Built Like Alaska, Autumnland
I was told this was country…and yet, when I listened to it, I didn’t hear a lick of country. But maybe what our esteemed editor meant when he recommended it as “country” was that it’s…rural. “Rural” may not sound like a way to describe music, I’ll admit (hey, I’ve heard that you can’t describe music), and there are a few other comparisons. I could compare them to Built to Spill, and a friend of mine assures me that they’re a lot like Arab Strap. But the rural thing…. It’s storytelling music, so they get called “folk,” but they’re also sad-ish. Telling the story of rural America could be a sad way to go. Tales of a life of pity, even. Country music is (used to be?) like that. People always tell me that they don’t like Hank Williams (Sr.) because his music is too slow and sad, but from experience, I can say that people in “the country” — i.e., rural America — do not so often find that to be so.

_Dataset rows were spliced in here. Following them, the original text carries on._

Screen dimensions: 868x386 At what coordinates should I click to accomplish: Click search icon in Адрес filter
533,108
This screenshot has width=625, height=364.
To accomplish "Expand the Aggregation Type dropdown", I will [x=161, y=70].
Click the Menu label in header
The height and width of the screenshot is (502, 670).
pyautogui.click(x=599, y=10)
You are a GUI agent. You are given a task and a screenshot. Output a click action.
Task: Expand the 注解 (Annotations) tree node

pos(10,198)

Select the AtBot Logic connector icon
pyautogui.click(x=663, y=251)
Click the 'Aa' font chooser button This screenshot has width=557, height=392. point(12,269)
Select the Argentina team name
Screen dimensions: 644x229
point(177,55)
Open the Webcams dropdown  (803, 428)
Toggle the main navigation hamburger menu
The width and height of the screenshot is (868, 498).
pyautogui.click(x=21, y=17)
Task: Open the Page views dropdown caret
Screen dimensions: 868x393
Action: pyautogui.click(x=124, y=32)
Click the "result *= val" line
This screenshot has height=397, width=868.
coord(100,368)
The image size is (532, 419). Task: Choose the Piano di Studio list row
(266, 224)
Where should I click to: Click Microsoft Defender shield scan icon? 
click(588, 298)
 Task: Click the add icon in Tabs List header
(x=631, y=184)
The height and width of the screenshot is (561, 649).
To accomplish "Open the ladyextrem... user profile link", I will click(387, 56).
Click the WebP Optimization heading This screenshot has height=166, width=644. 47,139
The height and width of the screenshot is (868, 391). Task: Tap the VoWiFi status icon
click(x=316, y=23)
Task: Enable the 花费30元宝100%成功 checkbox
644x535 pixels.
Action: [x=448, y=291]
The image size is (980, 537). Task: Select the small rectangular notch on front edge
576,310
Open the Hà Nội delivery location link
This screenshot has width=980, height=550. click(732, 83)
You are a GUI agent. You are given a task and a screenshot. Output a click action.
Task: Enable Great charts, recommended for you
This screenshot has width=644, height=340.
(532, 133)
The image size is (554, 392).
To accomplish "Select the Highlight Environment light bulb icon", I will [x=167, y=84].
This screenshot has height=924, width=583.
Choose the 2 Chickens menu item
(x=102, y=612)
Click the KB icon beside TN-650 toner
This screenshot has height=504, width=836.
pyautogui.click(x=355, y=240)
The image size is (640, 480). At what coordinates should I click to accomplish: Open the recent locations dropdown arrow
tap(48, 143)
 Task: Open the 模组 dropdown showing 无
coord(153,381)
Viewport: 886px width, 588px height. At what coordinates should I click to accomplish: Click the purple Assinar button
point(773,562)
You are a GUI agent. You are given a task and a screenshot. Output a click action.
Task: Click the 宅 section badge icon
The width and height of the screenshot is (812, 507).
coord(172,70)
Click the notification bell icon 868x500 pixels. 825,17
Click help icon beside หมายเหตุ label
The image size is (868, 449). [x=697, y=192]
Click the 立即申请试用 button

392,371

In a place where there are no sirens, traffic noise, gunshots (at night, anyway), less going on, in general, this music becomes serene, less sad, more artistic. You can see the beauty in the pity. In a place where you listen to crickets, go to bed early, and wake up early, slow sad songs resonate.
Look for Built Like Alaska to become this year’s Shins. They just scored the film Ellie Parker with their own music, and they became the darlings of the Sundance Film Festival, so I’m comparing it to the Garden State thing that made the Shins so popular. I like the singing on the Shins records more than Built Like Alaska, but Autumnland bests them in a lot of ways.